■ Activity: Below are records to be transcribed exactly; any pictures should be left out.
_____
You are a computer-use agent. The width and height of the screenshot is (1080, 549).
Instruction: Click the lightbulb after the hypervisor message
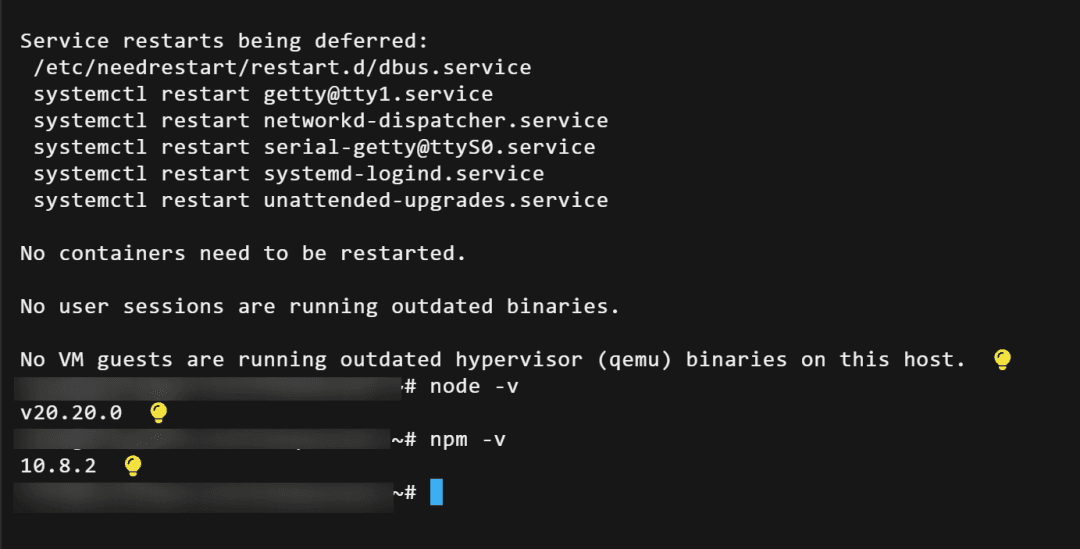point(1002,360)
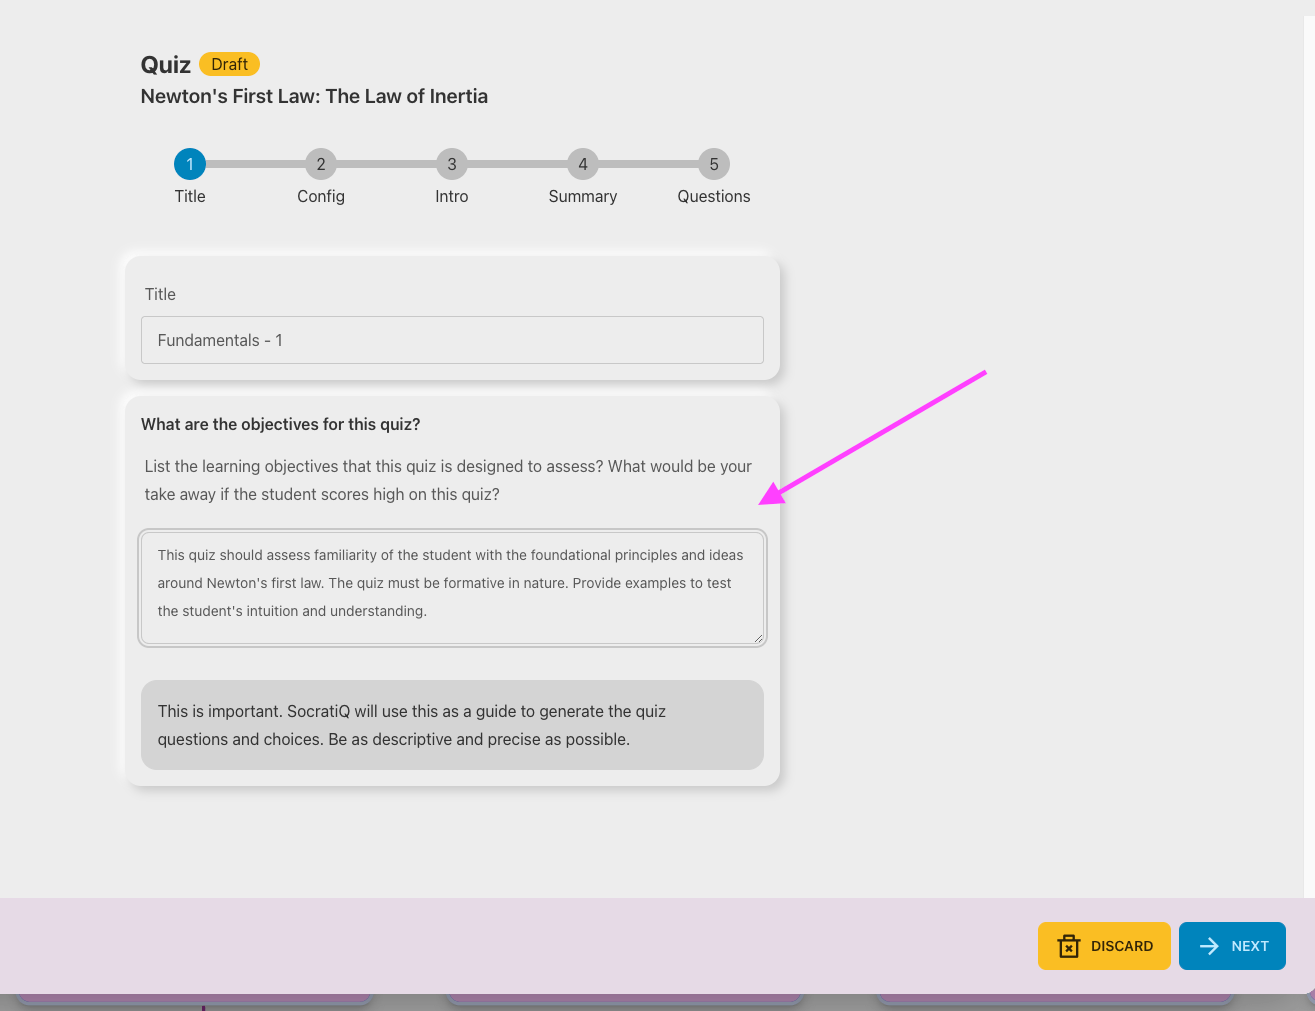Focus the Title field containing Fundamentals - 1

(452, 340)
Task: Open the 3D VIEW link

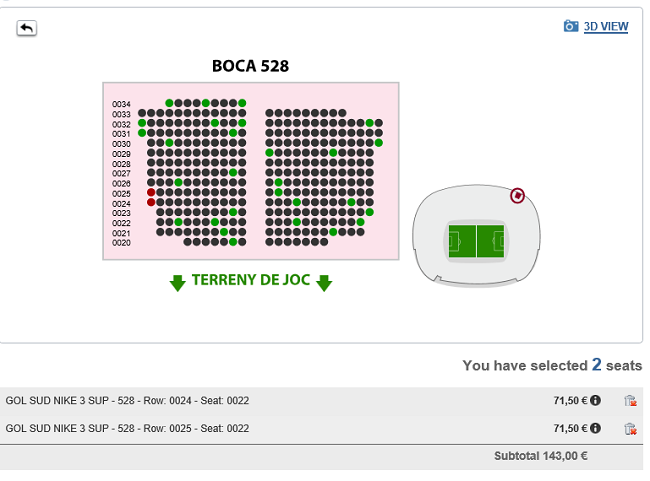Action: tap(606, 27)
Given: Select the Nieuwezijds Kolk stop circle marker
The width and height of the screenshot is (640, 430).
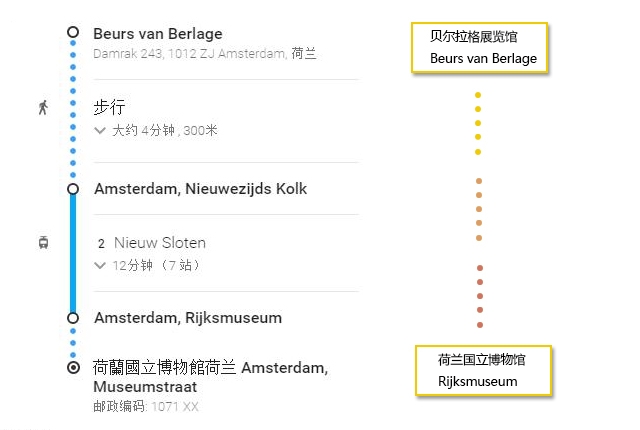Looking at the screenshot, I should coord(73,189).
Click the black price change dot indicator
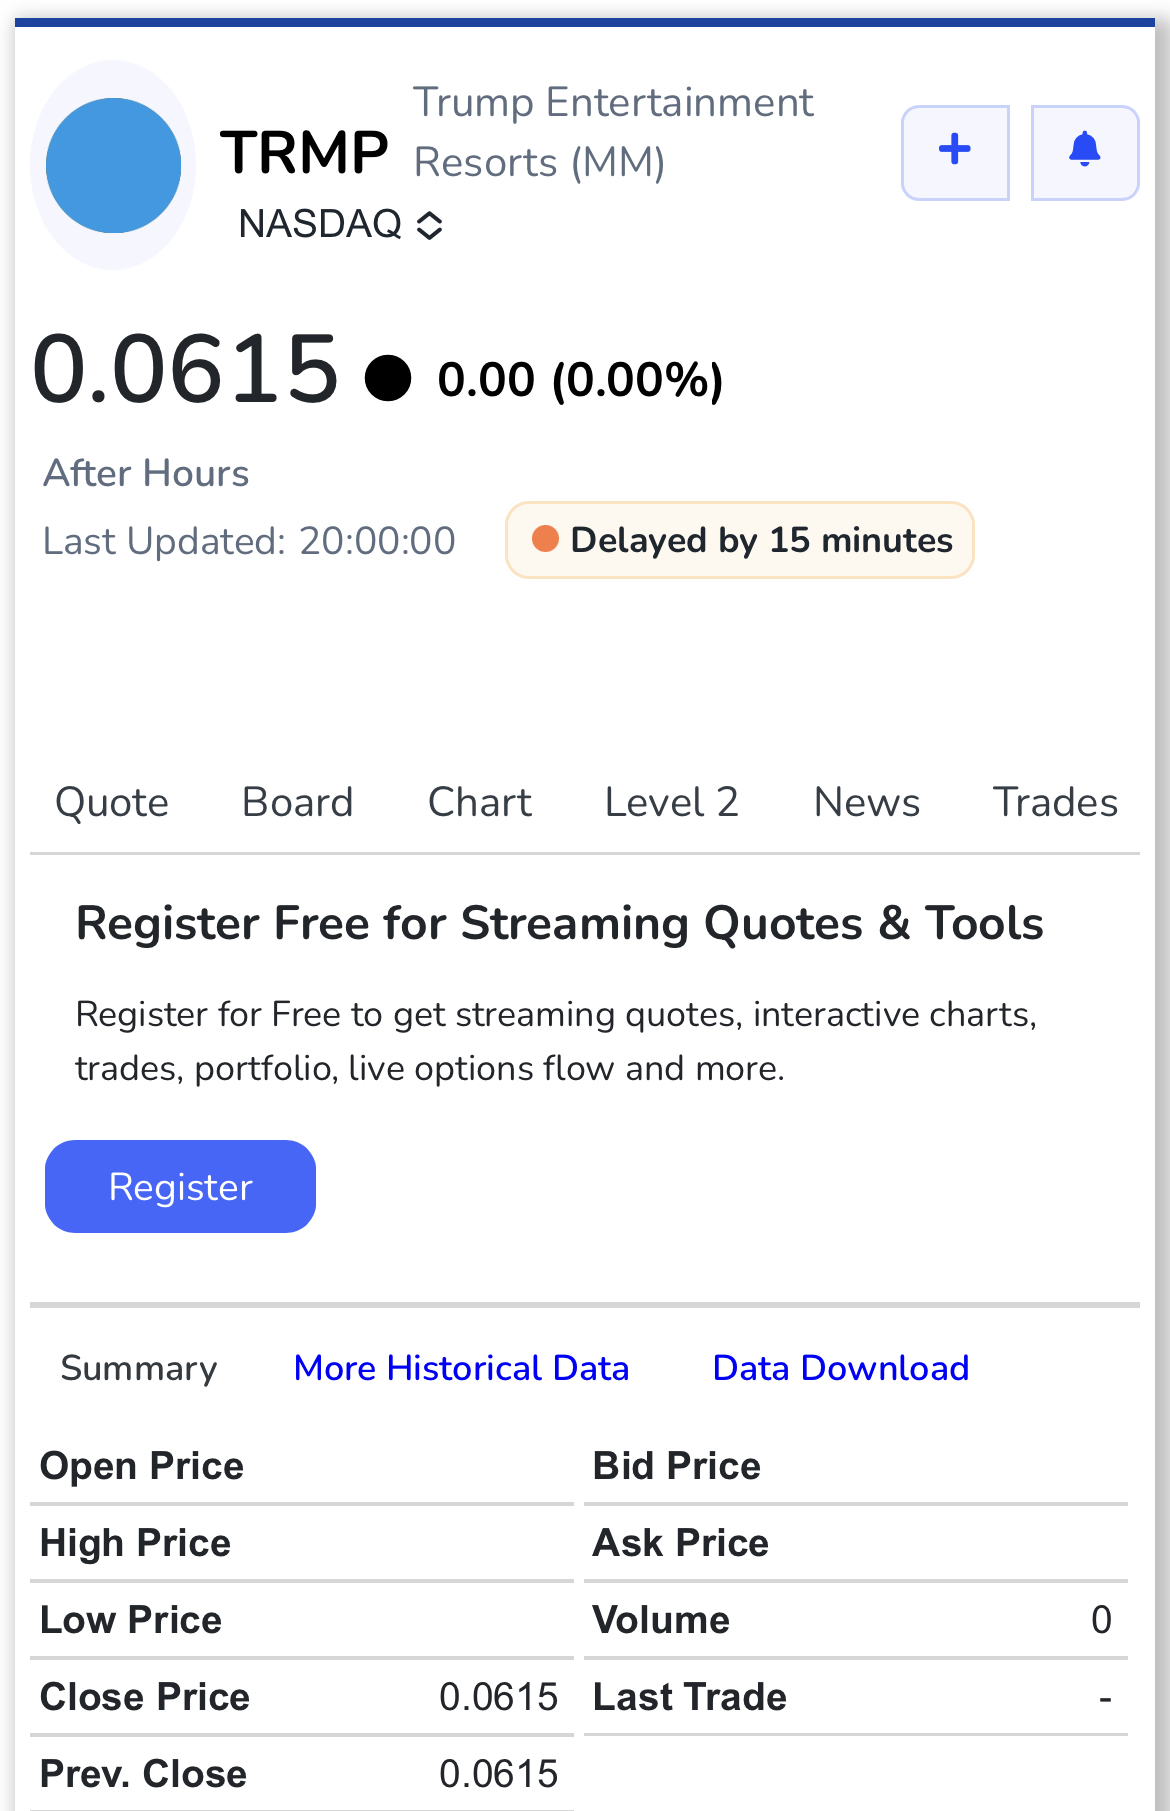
_____
■ Solution for this exercise:
You are a computer-use agent. The width and height of the screenshot is (1080, 549).
Instruction: Click the lightbulb after the hypervisor message
point(1002,360)
Focus the Title field containing Fundamentals - 1

(452, 340)
Task: Open the 3D VIEW link

Action: tap(606, 27)
Given: Select the Nieuwezijds Kolk stop circle marker
The width and height of the screenshot is (640, 430).
Looking at the screenshot, I should coord(73,189).
Click the black price change dot indicator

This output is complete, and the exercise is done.